Failure to replicate: Electoral Consequences of Political Rumors: Motivated Reasoning, Candidate Rumors, and Vote Choice during the 2008 U.S. Presidential Election Weeks & Garrett 2014

  • Sample size: 600 random digit telephone survey
  • Topics: Various political rumors (e.g Obama is a Muslim)
  • No backfire effect found. Rumor rebuttals were uniformly effective.

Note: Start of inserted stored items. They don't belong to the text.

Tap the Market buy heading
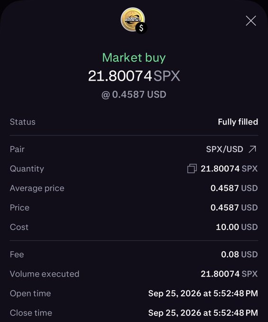 coord(134,57)
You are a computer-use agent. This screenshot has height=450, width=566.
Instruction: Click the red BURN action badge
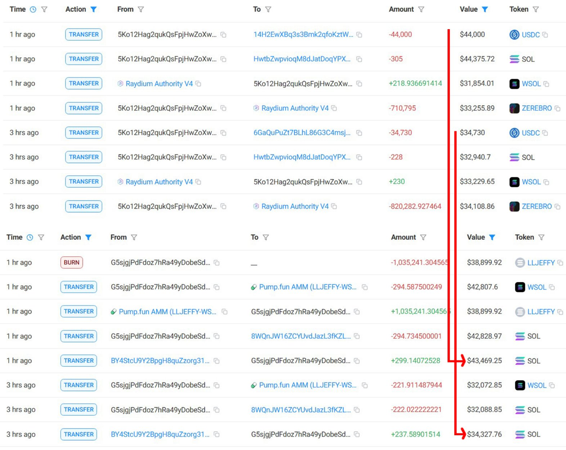tap(72, 263)
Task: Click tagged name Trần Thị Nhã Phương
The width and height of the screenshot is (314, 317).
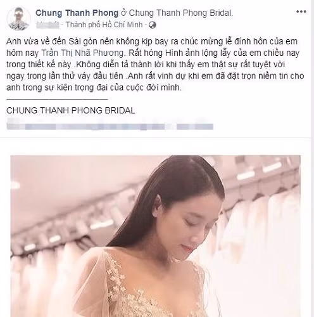Action: click(82, 53)
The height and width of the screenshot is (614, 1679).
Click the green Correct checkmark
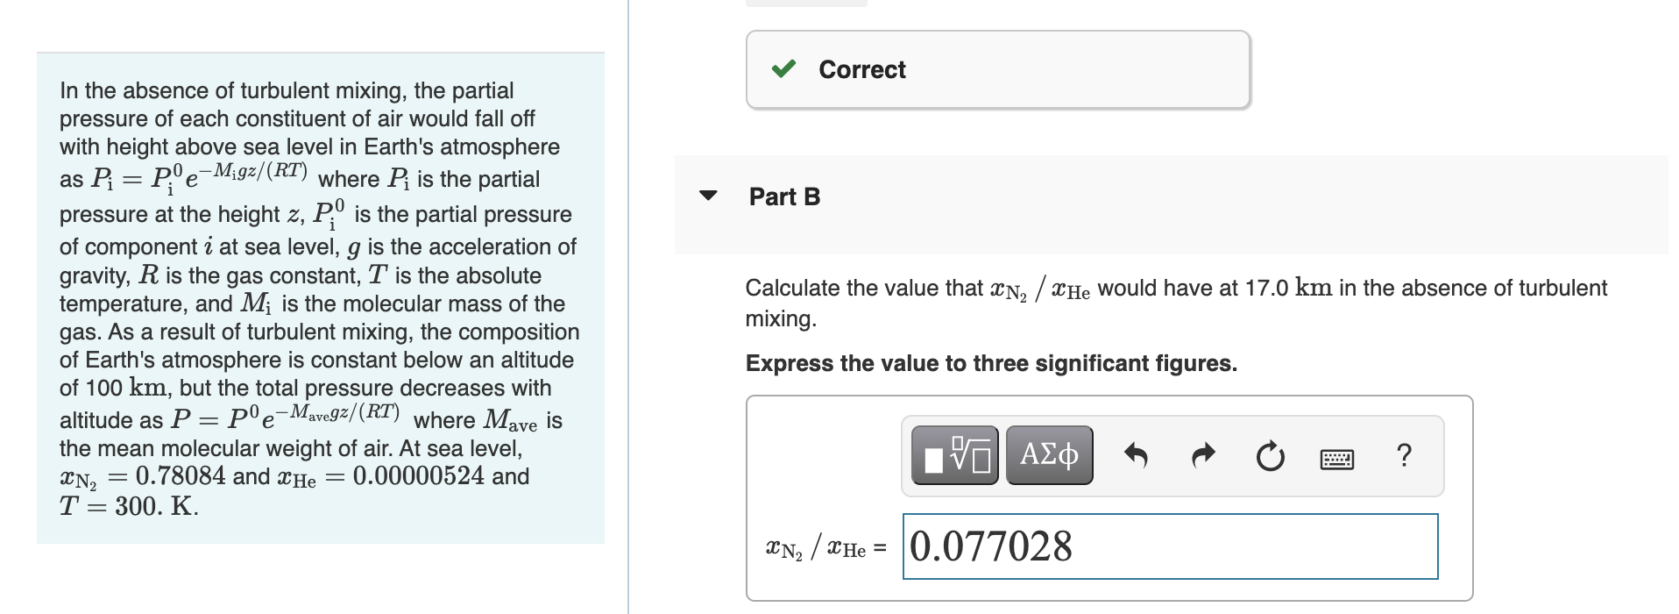(786, 68)
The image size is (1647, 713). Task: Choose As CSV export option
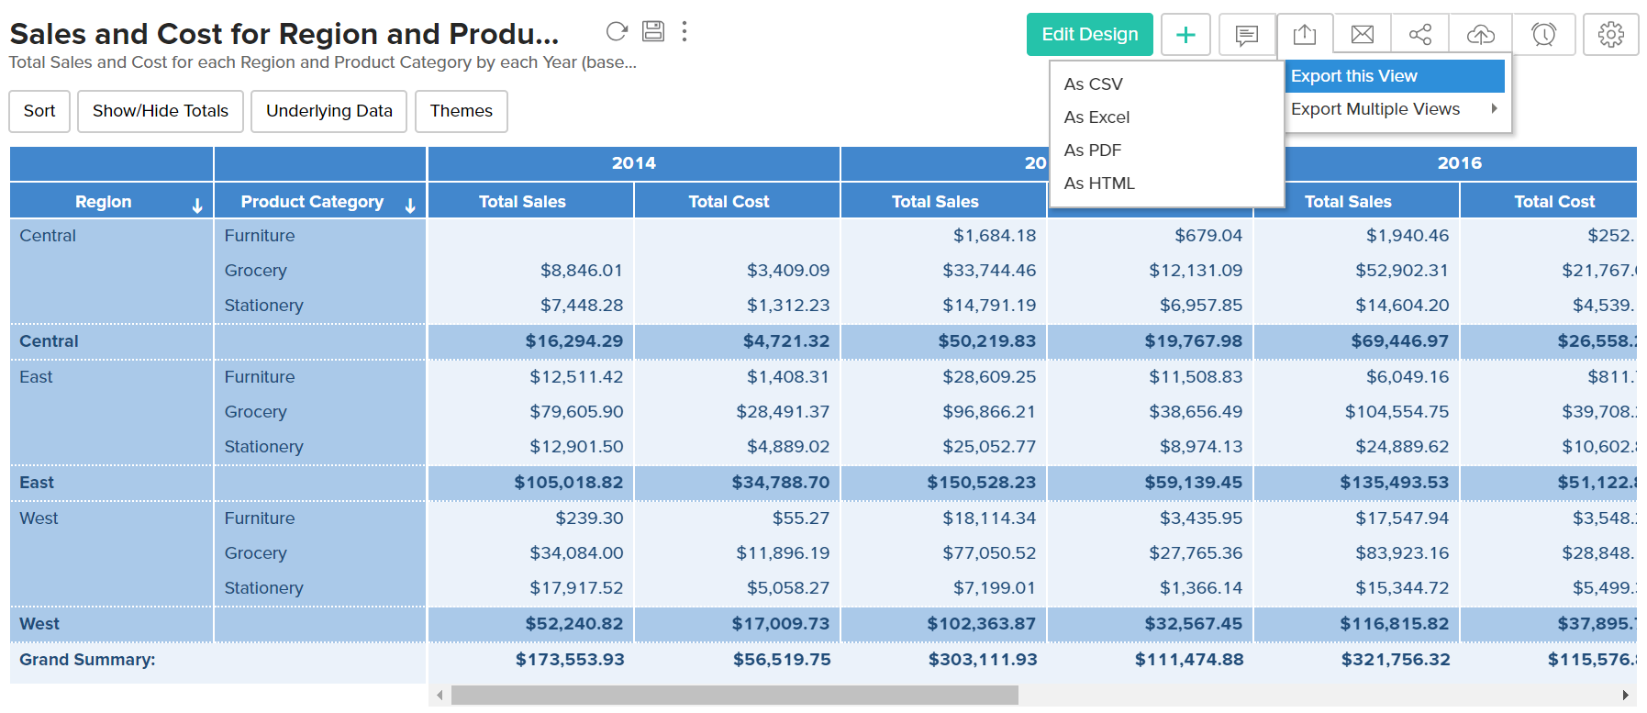pyautogui.click(x=1094, y=84)
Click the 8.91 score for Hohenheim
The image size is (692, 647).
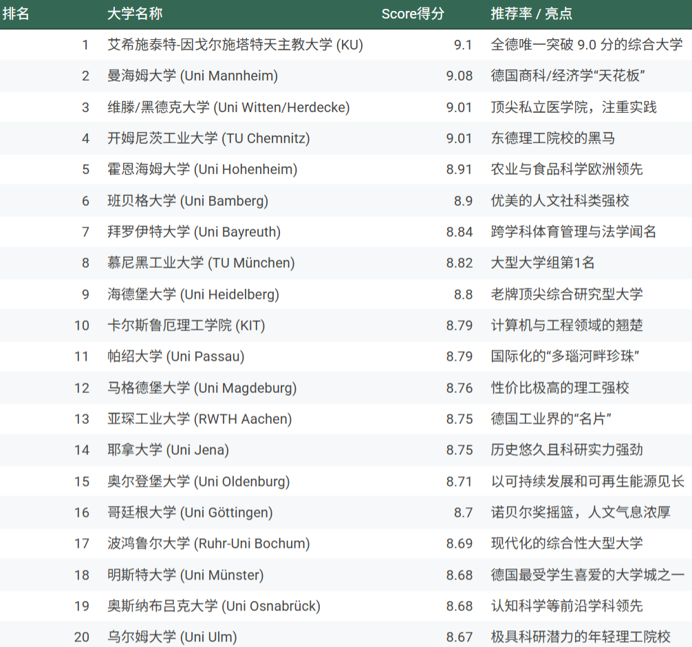[x=459, y=169]
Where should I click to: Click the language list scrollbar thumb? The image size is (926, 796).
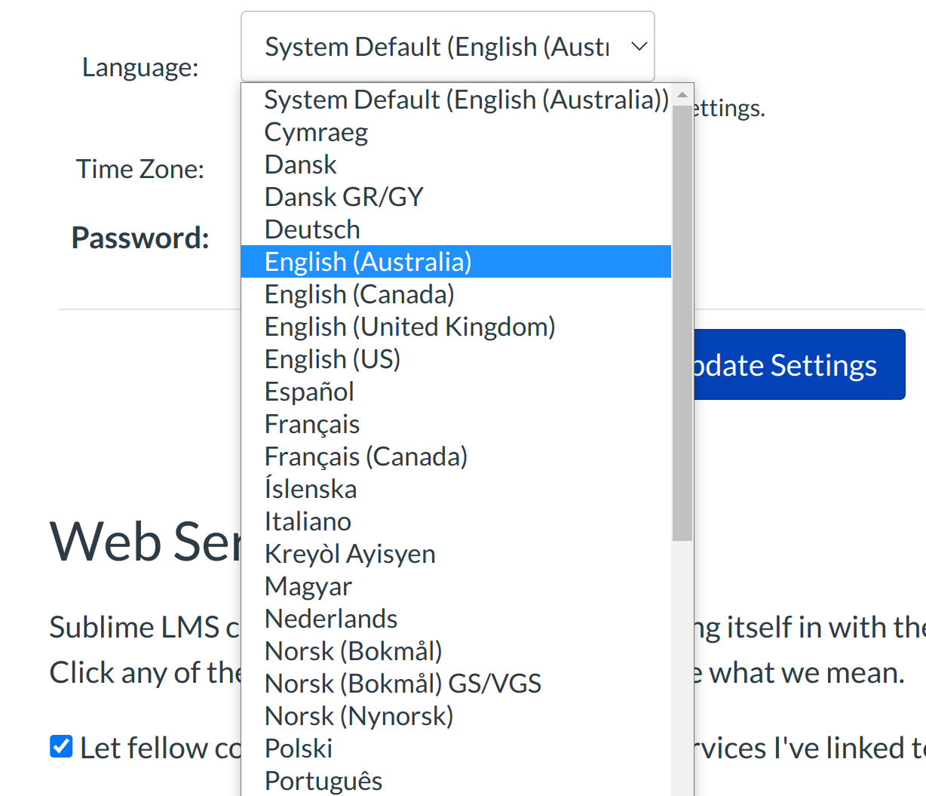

Failure to replicate: The limitations of the backfire effect, Haglin 2017

  • Sample size: 474 MTurks
  • Topic: flu vaccine safety
  • Exact same procedure used as in Nyhan & Reifler 2015
  • No backfire effect found

Failure to replicate: The Elusive Backfire Effect: Mass Attitudes’ Steadfast Factual Adherence, Wood & Porter 2017

  • Sample size: 10,100 MTurks
  • Topics: 52 issues tested for potential backfire (e.g. Spiraling Gun Violence, Drugs Drive Prison Growth, Hedge fund mangers pay less tax than workers, Discrimination sole cause of gender wage gap, Mexican Immigrants disproportionately criminal, US taxes highest in world, etc.)
  • No backfire effect found for any topic

Conclusion:

We find that backfire is stubbornly difficult to induce, and is thus unlikely to be a characteristic of the public’s relationship to factual information. Overwhelmingly, when presented with factual information that corrects politicians—even when the politician is an ally—the average subject accedes to the correction and distances himself from the inaccurate claim.

In light of the recent failures to replicate (with much larger and more diversified samples than the original studies), it seems to reasonable to conclude that the effect either is very weak to nonexistent or only appears under very restricted conditions. Such is the sad state of affairs in the social sciences.

This is not a meta-analysis.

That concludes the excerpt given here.